The brand that I currently place my confidence in is Verbatim.  At current prices, a 25-pack of 4.7GB DVD M-Discs costs about $36, working out to be $1.44 per disc, while a 25-pack of 25GB Blu-ray M-Discs costs $51, working out to be $2.04 per disc.  While the Blu-rays are more expensive than DVDs, they work out to be more economic as the DVDs cost roughly 31 cents per gigabyte, while Blu-rays cost only 8 cents per gigabyte.  (When you get into the multi-layer formats, however, the costs skyrocket!)

As for other brands of M-Disc, there's Millenniata, which reviews imply is a superior brand, but it's twice as expensive as Verbatim which is also an excellent brand.  There are other, much cheaper brands, but reviews report that they're unreliable.

When it comes to archive longevity, M-Disc currently can't be beaten, and I use it for archiving my data.

  1. Harddrive:  The harddrive or hard disk drive (HDD) is the primary storage device of a computer.  It is typically non-removable, and is called “hard” because it uses solid metal disks, albeit with moving parts, to store data (as opposed to the floppy plastic disks of yesterday's removable media).  Computers may alternatively use a solid state drive (SSD, a drive with no moving parts) as the primary storage device, which may colloquially be referred to as a “flash harddrive.”  Since this article is not intended to focus on the differences between HDD and SSD, and both fulfill the same role, I will for simplicity use “harddrive” to generally refer to both.
  2. Floppy disks were so named because because they were very flexible.  The 3½-inch diskette had a hard plastic enclosure, but it was still a floppy disk inside.

■ DATA BLOCK
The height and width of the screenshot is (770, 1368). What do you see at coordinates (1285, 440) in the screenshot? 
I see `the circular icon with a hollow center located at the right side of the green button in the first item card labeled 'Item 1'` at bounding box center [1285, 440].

■ TASKS TO COMPLETE
1) Please transcribe the M-Disc passage from "1. Harddrive:  The" to "refer to both.".
2) According to the M-Disc passage, what do the 25GB Blu-ray M-Discs cost per gigabyte?
3) Write the next part of the M-Disc passage, picking up after its final sentence.
The lines play no part in this work.

■ RESPONSES TO THE EXERCISE
1)
1. Harddrive:  The harddrive or hard disk drive (HDD) is the primary storage device of a computer.  It is typically non-removable, and is called “hard” because it uses solid metal disks, albeit with moving parts, to store data (as opposed to the floppy plastic disks of yesterday's removable media).  Computers may alternatively use a solid state drive (SSD, a drive with no moving parts) as the primary storage device, which may colloquially be referred to as a “flash harddrive.”  Since this article is not intended to focus on the differences between HDD and SSD, and both fulfill the same role, I will for simplicity use “harddrive” to generally refer to both.

2) Roughly 8 cents per gigabyte.

3)
  3. Disk partitioning is a method of logically dividing a single harddrive into separately managed areas.  Each area will show up in the file manager as an independent device, even though this is physically not the case.  (Here's how to determine if your harddrive has been partitioned.)
  4. A Hard Disk Drive (HDD) is a storage medium using solid metal disks, and other moving parts.
  5. A Solid State Drive (SSD) is a storage medium with no moving parts.
  6. Bit rot” occurs when stored data “just goes bad” without the storage medium necessarily failing.  Depending on the storage medium, this can be caused by electron “leaks,” exposure to extreme temperatures, radiation, or magnetic fields, or even by the storage medium literally decaying (e.g. paper punch cards).
  7. A good source of comparing HDD dependability is BackBlaze's quarterly statistics.
  8. 32-bit counting and the 2TB ceiling:  The largest value a 32-bit number can represent is 232-1, or 4,294,967,295, for a total of 4,294,967,296 values (0 through 4,294,967,295 inclusive).  Harddrives are divided into sectors which traditionally have contained 512 bytes each, so this is the sector size usually managed by 32-bit systems. 512 bytes times 4,294,967,296 sectors equals 2,199,023,255,552 bytes, or 2 terabytes.
  9. Data compression is acheived by identifying repeating patterns in a file, then rewriting the file so that its contents are defined by a table of patterns.  This results in a smaller file, especially if the file is mostly text, as human languages are full of repetitive patterns.
  10. See Flash Memory:  X-ray effects.
  11. See “Data Retention in MLC NAND Flash Memory: Characterization, Optimization, and Recovery,” p. 10.
  12. In some cases, a damaged digital photo can be repaired by manually inspecting and editing the binary data, but it's a very involved process which most people would rather avoid.  ImpulseAdventure has a great article about it, though, and software that can assist in such an endeavor.
  13. Some instances of AWS outages:
  14. “Disk” or “disc”?  Prior to the recent advent of flash memory, spinning disks have traditionally been the most convenient method of storing computer data, in that they can be searched and accessed very quickly, as opposed to other contemporary methods like magnetic tape.  One family of disks consists of optical discs, e.g. CDs and DVDs.  “Optical” because they work by reflecting a laser off of a shiny surface into an optical reader, and “disc” simply because the industry decided to use this spelling to differenciate optical discs from non-optical disks.
  15. See Millenniata's “What is M-Disc?” page.